I just tried a NuGo vanilla yogurt bar . For something that tastes like a large (50g)  rice krispie treat drenched in white chocolate, it's actually less calories than the average protein bar (170 cals), and has a whopping 11g protein, which is almost as high a protein:calorie ratio as a Clif builder's bar, and is better than the smaller (40g), more caloric (190 cal), less protein-loaded (10g) Nature Valley Greek Yogurt bars.

The Slim range pack even more protein per calorie. Like the Slim Brownie Crunch contains 16g of protein for 190 calories, and the Raspberry Truffle flavor has 17g protein for 180 calories! What! (Bonus, they are also high in fiber)

They seem to have something for everyone (some of these have less protein):

Diabetic? Try the sugar-free Smarte Carb range (higher protein and lower carb!!).

Allergic to gluten, soy, or milk? Vegan? There's the NuGo Free for you!

Only eat organic food? Surprise surprise, there is an organic range as well (which is also vegan).

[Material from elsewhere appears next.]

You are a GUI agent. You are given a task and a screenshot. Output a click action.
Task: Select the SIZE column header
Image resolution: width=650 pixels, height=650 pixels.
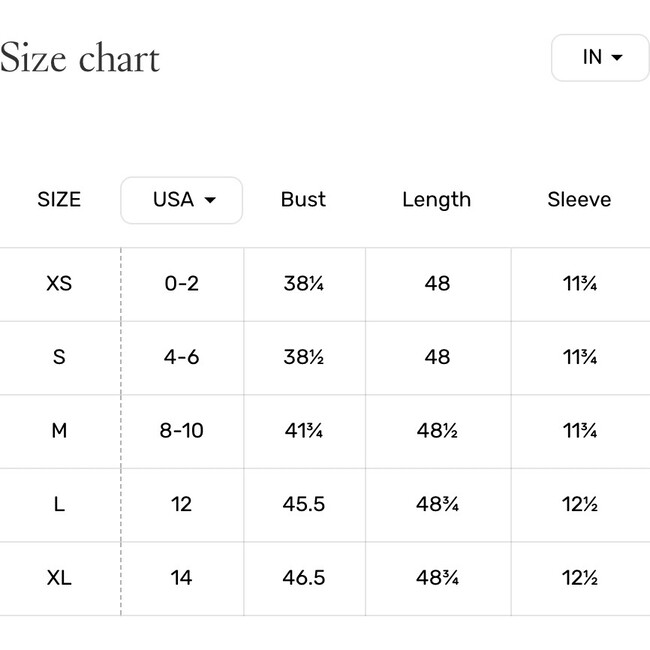(x=59, y=199)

Flavor-wise, there is seemingly endless variety: Peanut Butter Chocolate, Dark Mint Chocolate Chip, Dark Chocolate Pretzel, for chocolate haters there's Orange SmoothieCarrot cake... Omg.


Monday, June 9, 2014

we(a)k 4.3 update

Improvements:
Bicep curls - 35lbs
Hip abduction - 315lbs (Maxed out the machine! RAWR)

Need work:
DIET. These few weeks have been a disaster
Pull-ups. Been slacking off.



Discovery of the week:
I found it really hard to progress from 30lb bars straight to 40lb for bicep curls. Fortunately, I learned how to make my own 35lb-ers by putting on 2*5lb weights to a 25lb olympic curling bar, or 2*2.5lb on a 30lb, even though the latter looks extremely lolz because there are two wimpy-ass weights on this macho looking bar :P

DAE think it's weird that the weight of the bar is seldom specified? Am I just blind? Isn't that like extremely important??

Sunday, June 1, 2014

we(a)k 3.2 update

Good:
- strength gains
- tried many new exercises that work muscles I never knew existed
- Body fat down 2%

Bad:
- weight gain (doubt much of it is muscle!)


I blame the bad diet. This month is going to be dedicated to eating clean!